### [Work instructions]
Edit the rows from the line with "How do I perform: Open Get" to the line with "will (366, 41).", changing "Instruction" to "Command" and keeping everything else the same. Return only those lines.

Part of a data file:
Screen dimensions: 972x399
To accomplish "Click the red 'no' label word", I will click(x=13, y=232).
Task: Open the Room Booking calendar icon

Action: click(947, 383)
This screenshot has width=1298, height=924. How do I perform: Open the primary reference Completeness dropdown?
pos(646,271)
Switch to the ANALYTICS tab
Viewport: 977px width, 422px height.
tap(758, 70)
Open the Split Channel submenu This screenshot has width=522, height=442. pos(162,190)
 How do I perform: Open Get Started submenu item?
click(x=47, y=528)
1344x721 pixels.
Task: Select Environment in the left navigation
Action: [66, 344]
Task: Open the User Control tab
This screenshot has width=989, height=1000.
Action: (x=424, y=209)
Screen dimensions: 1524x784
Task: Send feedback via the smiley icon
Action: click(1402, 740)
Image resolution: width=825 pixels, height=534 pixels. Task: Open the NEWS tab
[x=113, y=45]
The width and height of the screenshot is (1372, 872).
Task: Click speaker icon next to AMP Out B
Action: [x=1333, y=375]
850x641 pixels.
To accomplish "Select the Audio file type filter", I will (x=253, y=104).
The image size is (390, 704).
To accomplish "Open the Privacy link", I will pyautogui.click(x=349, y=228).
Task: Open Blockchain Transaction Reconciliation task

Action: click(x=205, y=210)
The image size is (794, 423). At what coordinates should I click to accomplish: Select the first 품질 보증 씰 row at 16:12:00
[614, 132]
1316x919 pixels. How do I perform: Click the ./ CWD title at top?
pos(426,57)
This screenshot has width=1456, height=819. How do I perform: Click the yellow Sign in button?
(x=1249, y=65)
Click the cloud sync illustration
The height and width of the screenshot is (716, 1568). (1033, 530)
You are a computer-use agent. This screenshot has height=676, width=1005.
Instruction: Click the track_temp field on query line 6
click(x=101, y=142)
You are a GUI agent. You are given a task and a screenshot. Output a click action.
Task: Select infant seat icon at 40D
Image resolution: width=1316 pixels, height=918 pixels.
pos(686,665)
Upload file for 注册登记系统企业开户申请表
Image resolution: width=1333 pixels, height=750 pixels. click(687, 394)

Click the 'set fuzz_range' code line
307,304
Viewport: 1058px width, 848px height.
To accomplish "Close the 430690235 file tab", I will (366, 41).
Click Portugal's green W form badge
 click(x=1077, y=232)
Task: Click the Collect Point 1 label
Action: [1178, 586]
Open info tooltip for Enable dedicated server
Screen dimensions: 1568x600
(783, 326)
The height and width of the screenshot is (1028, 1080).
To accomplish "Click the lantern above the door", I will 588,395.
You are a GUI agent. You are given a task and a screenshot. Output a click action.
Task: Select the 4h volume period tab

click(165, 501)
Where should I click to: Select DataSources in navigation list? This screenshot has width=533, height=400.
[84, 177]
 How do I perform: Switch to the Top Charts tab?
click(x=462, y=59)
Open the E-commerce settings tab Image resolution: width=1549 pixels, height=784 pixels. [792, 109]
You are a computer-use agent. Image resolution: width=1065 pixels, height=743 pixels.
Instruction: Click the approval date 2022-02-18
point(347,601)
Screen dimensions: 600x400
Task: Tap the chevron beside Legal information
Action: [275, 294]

### [Final result]
 How do I perform: Open Get Started submenu item?
click(x=47, y=528)
1344x721 pixels.
Task: Select Environment in the left navigation
Action: [66, 344]
Task: Open the User Control tab
This screenshot has width=989, height=1000.
Action: (x=424, y=209)
Screen dimensions: 1524x784
Task: Send feedback via the smiley icon
Action: click(1402, 740)
Image resolution: width=825 pixels, height=534 pixels. Task: Open the NEWS tab
[x=113, y=45]
The width and height of the screenshot is (1372, 872).
Task: Click speaker icon next to AMP Out B
Action: [x=1333, y=375]
850x641 pixels.
To accomplish "Select the Audio file type filter", I will (x=253, y=104).
The image size is (390, 704).
To accomplish "Open the Privacy link", I will pyautogui.click(x=349, y=228).
Task: Open Blockchain Transaction Reconciliation task

Action: click(x=205, y=210)
The image size is (794, 423). At what coordinates should I click to accomplish: Select the first 품질 보증 씰 row at 16:12:00
[614, 132]
1316x919 pixels. How do I perform: Click the ./ CWD title at top?
pos(426,57)
This screenshot has width=1456, height=819. How do I perform: Click the yellow Sign in button?
(x=1249, y=65)
Click the cloud sync illustration
The height and width of the screenshot is (716, 1568). (1033, 530)
You are a computer-use agent. This screenshot has height=676, width=1005.
Command: Click the track_temp field on query line 6
click(x=101, y=142)
You are a GUI agent. You are given a task and a screenshot. Output a click action.
Task: Select infant seat icon at 40D
Image resolution: width=1316 pixels, height=918 pixels.
pos(686,665)
Upload file for 注册登记系统企业开户申请表
Image resolution: width=1333 pixels, height=750 pixels. click(687, 394)

Click the 'set fuzz_range' code line
307,304
Viewport: 1058px width, 848px height.
To accomplish "Close the 430690235 file tab", I will (366, 41).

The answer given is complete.